### ENTRIES SHOWN
========================================

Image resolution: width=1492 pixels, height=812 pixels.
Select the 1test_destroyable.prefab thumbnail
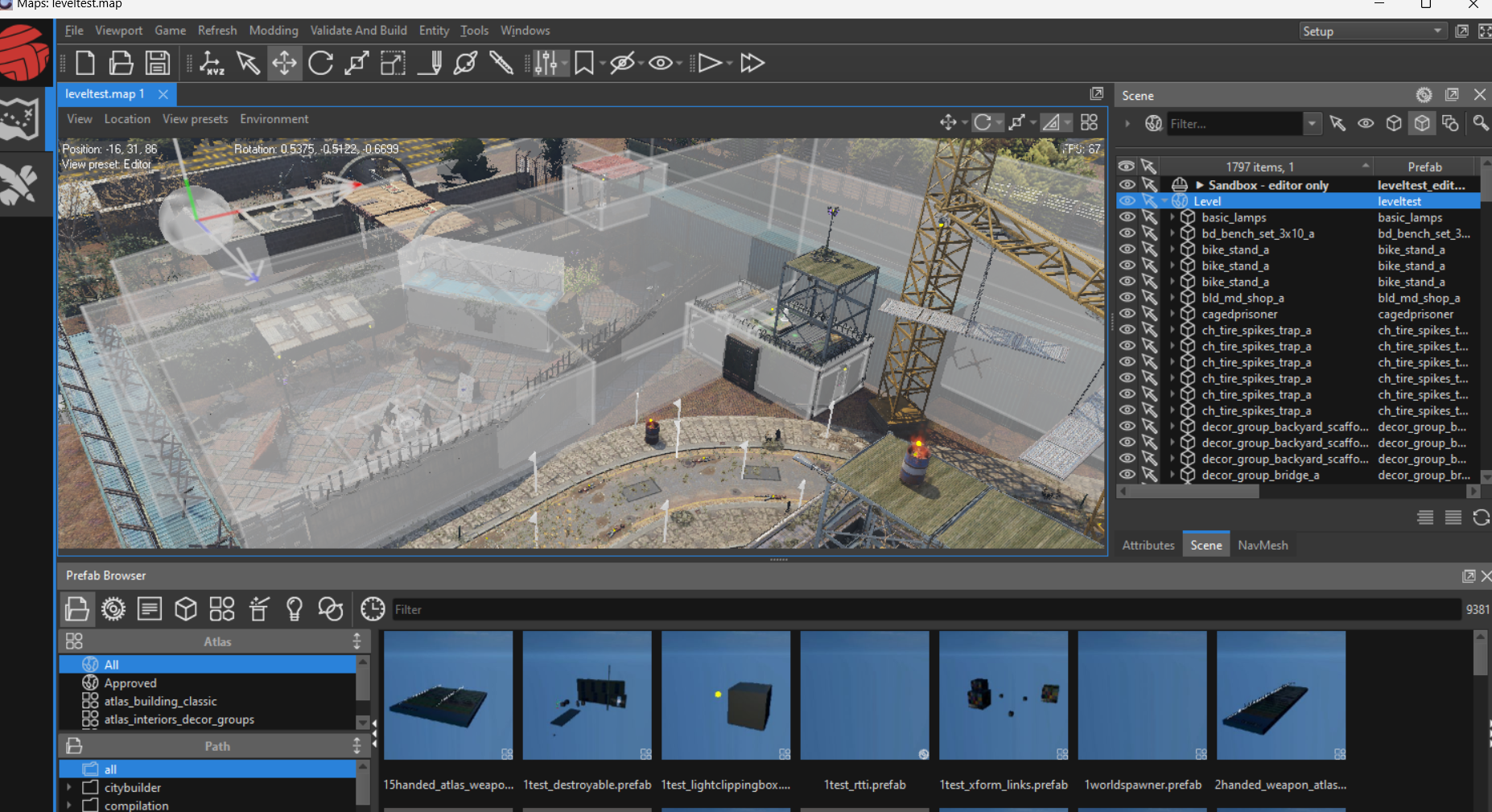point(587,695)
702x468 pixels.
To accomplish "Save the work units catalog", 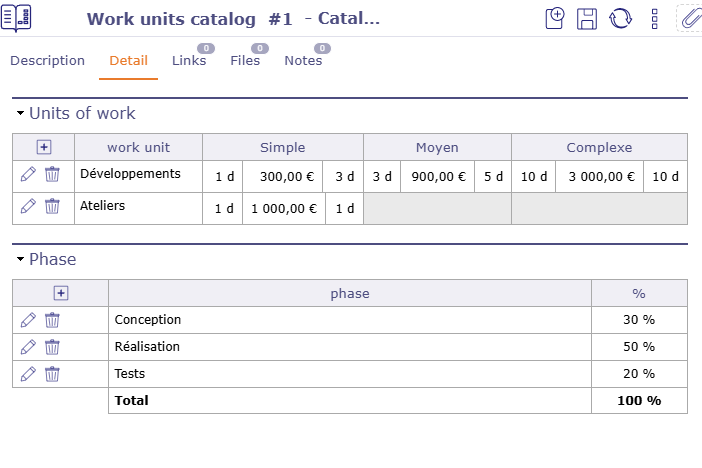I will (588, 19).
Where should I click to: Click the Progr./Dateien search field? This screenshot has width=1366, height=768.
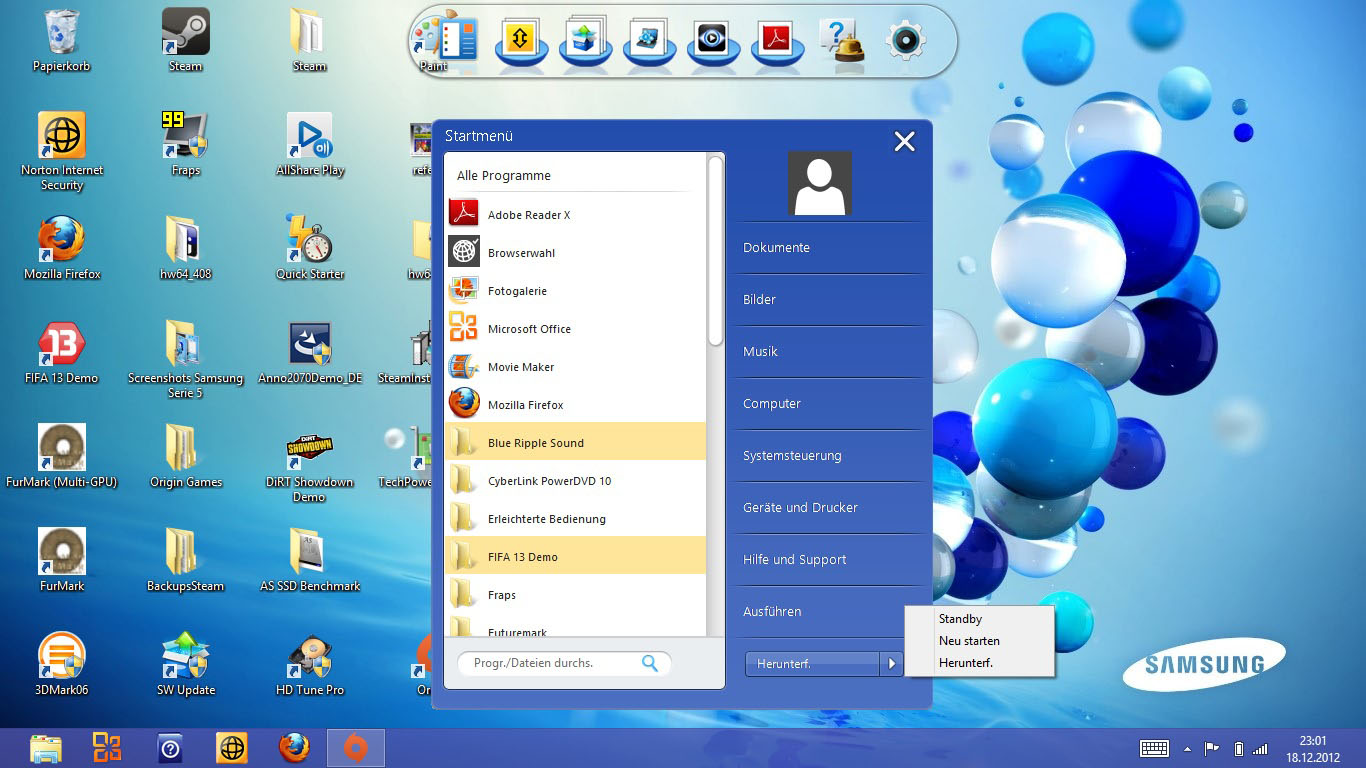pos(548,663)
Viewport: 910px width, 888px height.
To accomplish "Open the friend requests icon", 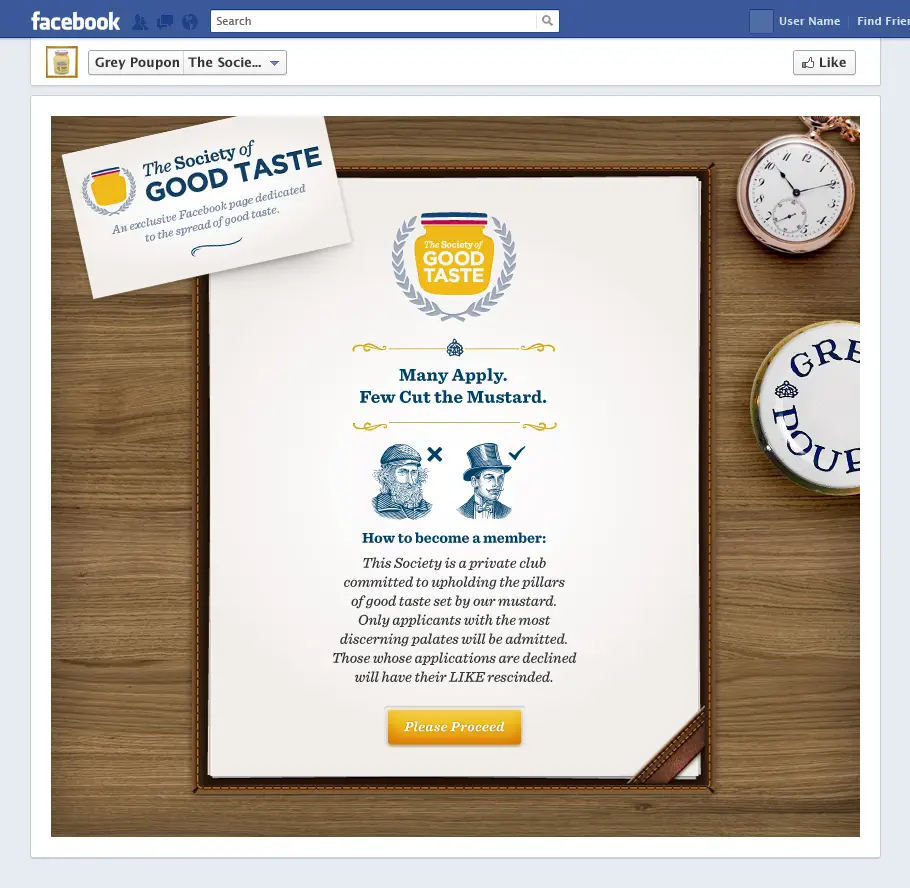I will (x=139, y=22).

========================================

### EXERCISE DIRECTIONS
Copy out each line of the records where the word "pixels" appears.

### COMPLETED TASK
Image resolution: width=1492 pixels, height=812 pixels.
702x468 pixels.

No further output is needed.